WORK ORDER:
Skip the pictures. Output only the lines below starting at the line with "Instruction: Click the" and ending at the line with "This screenshot has height=497, width=325.", both ends included, exactly as they are.

MATERIAL FOR THE TASK:
::::
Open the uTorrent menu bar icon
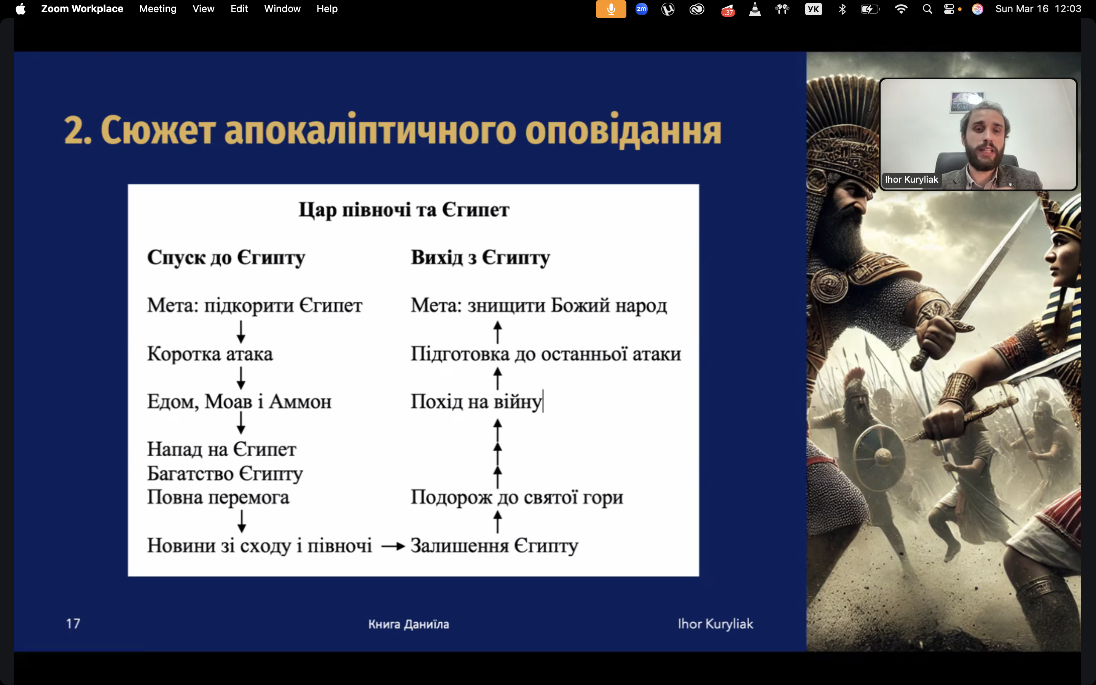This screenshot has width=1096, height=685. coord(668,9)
::::
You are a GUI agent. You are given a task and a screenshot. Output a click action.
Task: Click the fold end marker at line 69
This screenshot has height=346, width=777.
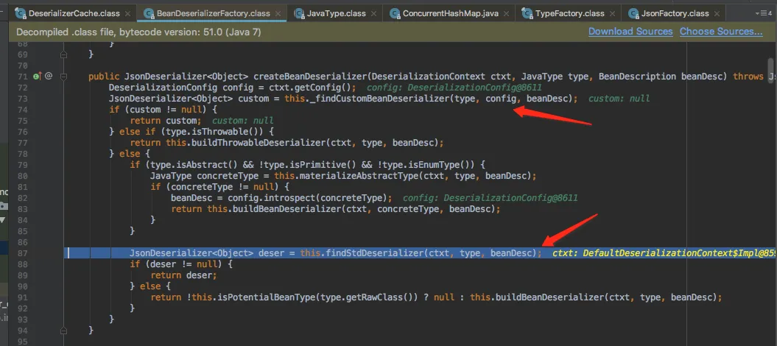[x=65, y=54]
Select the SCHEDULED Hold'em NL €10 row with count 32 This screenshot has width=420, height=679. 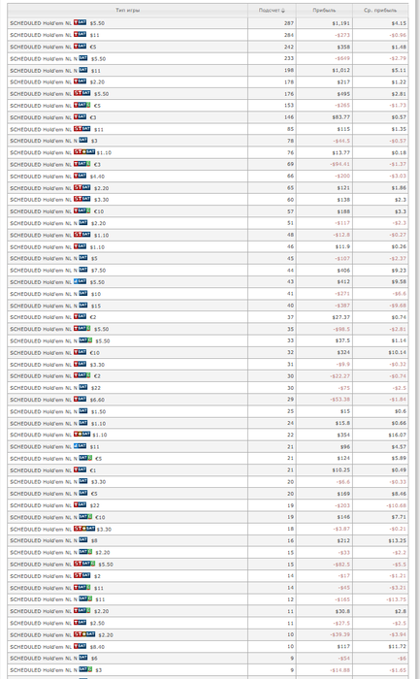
::::
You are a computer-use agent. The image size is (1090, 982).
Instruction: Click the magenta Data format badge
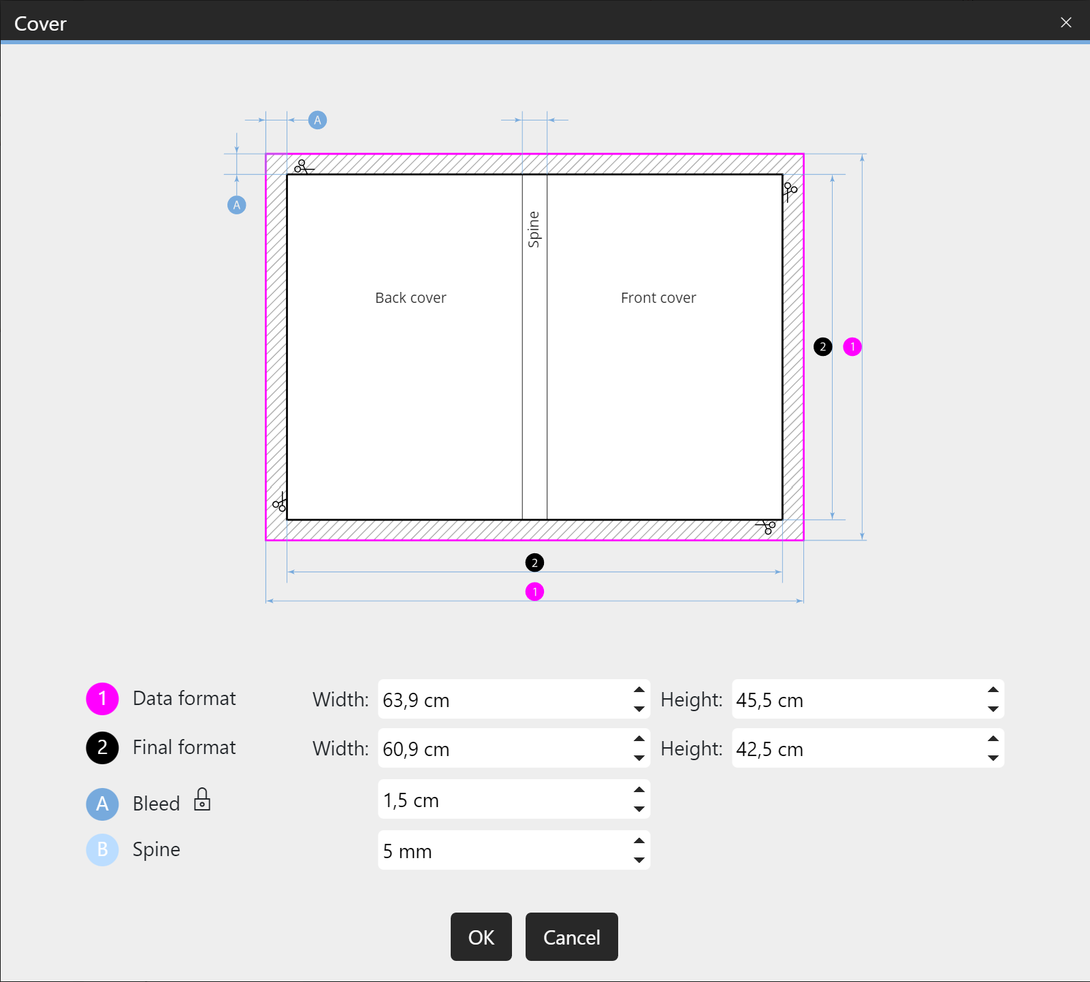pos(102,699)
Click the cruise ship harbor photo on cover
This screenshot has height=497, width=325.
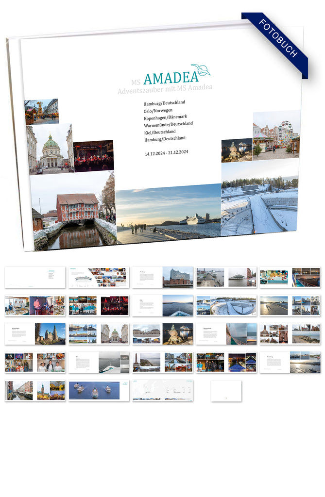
::::
TASK OUTPUT:
Instruction: Click the magenta Data format badge
pos(102,699)
Click the cruise ship harbor photo on cover
This screenshot has height=497, width=325.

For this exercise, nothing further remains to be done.